Homework. Use unix tools or python to convert
unstructured text file to a csv format file suitable
for loading into Excel, SAS or a data base.
4)
Introduction to Python
a. Primitive data types in python
b. Lists, tuples, arrays, sets, dictionaries
c. Control flow statements
d. Reading and writing files
e. Functions and classes
f. Libraries, matplotlib
g. In class exercise, homework
5)
More Python
a. Regular expressions – how do we extract meaning
from text files
b. Using REs in python
Storing and Managing Data
6)
Introduction to relational data bases. Conceptual
background, Overview of features and functions.
Using E/R diagrams to generate “good” data base
designs. Simple queries using SQL. In class exercise,
create an ER diagram of sample system.
Homework. E/R diagram of business case
7)
Query languages, advanced SQL, including joins and
aggregation.
Homework. Use SQL on multi-table data base to
answer questions.
Final Project Proposal due
Analyzing Data
8)
Mid –term
Business Analytics tools, Excel, SAS, matlab, R,
Tableau, Introduction to Pandas
9)
Advanced SQL, introduction to Non-Relational
Databases, NoSQl, Object Oriented, Mongodb,
HBase, Firebase. Python access to databases.

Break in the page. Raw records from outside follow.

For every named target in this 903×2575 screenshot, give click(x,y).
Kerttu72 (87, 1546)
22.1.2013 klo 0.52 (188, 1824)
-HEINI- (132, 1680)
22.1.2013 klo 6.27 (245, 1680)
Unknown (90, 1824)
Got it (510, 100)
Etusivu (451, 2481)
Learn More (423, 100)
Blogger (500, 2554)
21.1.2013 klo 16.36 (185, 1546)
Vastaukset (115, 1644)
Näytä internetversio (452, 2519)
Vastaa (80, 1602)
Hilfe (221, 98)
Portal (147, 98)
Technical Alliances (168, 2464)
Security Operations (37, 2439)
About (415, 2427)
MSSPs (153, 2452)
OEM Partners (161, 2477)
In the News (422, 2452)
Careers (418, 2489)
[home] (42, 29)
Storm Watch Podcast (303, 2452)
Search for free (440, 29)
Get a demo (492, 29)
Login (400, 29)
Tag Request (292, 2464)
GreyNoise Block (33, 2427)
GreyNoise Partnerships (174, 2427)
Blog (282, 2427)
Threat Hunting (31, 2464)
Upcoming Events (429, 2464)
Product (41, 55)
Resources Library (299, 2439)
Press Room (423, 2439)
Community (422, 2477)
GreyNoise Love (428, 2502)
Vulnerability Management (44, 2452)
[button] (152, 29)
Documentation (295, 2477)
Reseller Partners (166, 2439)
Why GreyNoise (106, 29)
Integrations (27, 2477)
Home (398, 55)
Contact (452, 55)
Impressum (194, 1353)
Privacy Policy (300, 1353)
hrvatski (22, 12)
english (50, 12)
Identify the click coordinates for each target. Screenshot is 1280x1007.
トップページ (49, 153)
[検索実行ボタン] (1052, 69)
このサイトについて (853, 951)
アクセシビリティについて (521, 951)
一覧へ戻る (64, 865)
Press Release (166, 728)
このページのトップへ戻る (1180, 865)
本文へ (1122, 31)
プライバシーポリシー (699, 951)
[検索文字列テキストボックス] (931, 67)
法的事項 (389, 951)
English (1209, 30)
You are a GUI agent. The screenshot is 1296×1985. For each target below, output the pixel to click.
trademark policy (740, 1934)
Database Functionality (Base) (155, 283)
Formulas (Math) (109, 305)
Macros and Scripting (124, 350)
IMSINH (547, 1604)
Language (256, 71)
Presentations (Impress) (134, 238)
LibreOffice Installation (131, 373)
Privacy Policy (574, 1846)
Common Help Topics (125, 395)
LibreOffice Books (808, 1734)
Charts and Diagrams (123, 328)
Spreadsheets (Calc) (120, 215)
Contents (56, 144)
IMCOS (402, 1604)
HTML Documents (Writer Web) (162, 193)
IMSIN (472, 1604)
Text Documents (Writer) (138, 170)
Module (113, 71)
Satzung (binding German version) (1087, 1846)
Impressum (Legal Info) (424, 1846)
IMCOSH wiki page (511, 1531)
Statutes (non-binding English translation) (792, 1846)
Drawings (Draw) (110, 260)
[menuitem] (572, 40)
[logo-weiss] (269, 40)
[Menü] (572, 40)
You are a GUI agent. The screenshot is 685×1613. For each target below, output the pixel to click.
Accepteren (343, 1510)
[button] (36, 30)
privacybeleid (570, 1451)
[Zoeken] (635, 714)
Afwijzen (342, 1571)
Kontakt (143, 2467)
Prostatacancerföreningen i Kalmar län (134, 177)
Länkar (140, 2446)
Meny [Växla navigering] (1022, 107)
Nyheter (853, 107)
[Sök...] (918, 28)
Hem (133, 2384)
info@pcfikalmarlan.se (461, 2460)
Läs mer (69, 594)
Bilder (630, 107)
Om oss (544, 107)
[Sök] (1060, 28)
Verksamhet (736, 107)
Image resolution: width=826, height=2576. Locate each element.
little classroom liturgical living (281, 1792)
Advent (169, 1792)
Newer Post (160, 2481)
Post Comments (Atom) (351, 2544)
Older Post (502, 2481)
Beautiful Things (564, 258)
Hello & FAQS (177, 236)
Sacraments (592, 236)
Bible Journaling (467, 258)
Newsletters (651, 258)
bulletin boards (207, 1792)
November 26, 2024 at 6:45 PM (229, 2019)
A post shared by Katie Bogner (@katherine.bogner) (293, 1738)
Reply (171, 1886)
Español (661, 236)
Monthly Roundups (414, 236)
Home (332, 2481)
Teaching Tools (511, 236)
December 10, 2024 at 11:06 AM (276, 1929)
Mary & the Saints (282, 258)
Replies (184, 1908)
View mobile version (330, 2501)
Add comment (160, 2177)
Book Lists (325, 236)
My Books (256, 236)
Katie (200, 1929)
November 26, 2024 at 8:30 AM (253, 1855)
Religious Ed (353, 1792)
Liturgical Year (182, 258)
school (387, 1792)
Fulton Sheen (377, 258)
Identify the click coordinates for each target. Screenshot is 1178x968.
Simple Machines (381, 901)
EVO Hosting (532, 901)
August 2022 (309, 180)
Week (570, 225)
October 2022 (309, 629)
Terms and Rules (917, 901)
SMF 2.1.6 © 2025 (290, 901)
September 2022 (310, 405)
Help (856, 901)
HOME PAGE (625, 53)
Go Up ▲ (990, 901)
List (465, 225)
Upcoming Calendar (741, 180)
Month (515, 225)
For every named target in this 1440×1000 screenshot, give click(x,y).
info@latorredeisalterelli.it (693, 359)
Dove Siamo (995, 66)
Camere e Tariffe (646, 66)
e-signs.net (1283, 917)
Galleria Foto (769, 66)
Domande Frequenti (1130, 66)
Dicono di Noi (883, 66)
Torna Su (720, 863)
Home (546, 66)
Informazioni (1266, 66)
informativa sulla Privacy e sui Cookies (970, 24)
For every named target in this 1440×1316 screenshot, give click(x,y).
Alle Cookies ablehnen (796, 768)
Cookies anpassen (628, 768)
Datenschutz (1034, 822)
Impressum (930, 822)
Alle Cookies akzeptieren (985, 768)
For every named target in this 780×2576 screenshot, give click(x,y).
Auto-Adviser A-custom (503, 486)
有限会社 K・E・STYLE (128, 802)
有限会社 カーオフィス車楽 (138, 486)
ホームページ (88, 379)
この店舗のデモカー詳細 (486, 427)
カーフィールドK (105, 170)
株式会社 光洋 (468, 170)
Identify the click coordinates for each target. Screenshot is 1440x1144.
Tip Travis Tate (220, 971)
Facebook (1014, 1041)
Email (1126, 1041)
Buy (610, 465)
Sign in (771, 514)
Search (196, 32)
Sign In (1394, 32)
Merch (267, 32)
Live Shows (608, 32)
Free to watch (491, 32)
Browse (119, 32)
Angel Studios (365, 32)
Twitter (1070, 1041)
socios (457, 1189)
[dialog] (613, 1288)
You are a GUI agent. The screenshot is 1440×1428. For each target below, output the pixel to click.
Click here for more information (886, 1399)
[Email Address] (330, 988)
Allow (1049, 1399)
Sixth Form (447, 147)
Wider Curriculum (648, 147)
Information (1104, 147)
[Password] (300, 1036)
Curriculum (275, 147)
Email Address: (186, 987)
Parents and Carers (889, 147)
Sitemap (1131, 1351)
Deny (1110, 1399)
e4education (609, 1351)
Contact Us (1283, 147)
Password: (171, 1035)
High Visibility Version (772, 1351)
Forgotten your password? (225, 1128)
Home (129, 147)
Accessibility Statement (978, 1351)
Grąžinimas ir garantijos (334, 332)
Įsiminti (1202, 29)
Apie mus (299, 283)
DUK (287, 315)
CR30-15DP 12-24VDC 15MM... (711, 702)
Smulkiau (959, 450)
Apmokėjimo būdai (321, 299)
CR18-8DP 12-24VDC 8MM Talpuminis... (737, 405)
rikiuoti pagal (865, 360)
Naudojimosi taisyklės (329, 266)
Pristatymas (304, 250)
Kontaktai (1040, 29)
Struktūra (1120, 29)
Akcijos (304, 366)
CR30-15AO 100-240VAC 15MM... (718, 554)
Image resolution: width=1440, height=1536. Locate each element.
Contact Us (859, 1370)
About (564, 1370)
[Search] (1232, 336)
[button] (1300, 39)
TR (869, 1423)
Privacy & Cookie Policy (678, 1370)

Homework: use Pandas to analyze large data set
10)
Using Python and Pandas to access Relational Data
Bases.
11)
“Big Data”. How do we handle terabytes and
petabytes of unstructured data? Why don’t traditional
data base systems scale?
Overview of Hadoop, HDFS and Map-Reduce.
Problems of handling web and social network data.
Overview of HIVE. New processing models, Spark,
Tez.
Demonstration of sorting a very large file. Wordcount
example in Python. Techniques for analyzing textual
data, TF-IDF transformation for textual data.
12)
Data Visualization. A picture is worth a thousand
words. Show how large amounts of data can be
displayed using graphical techniques. Matplotlib,
Pandas, Tableau
.
13)
Final Project presentations. What did we learn?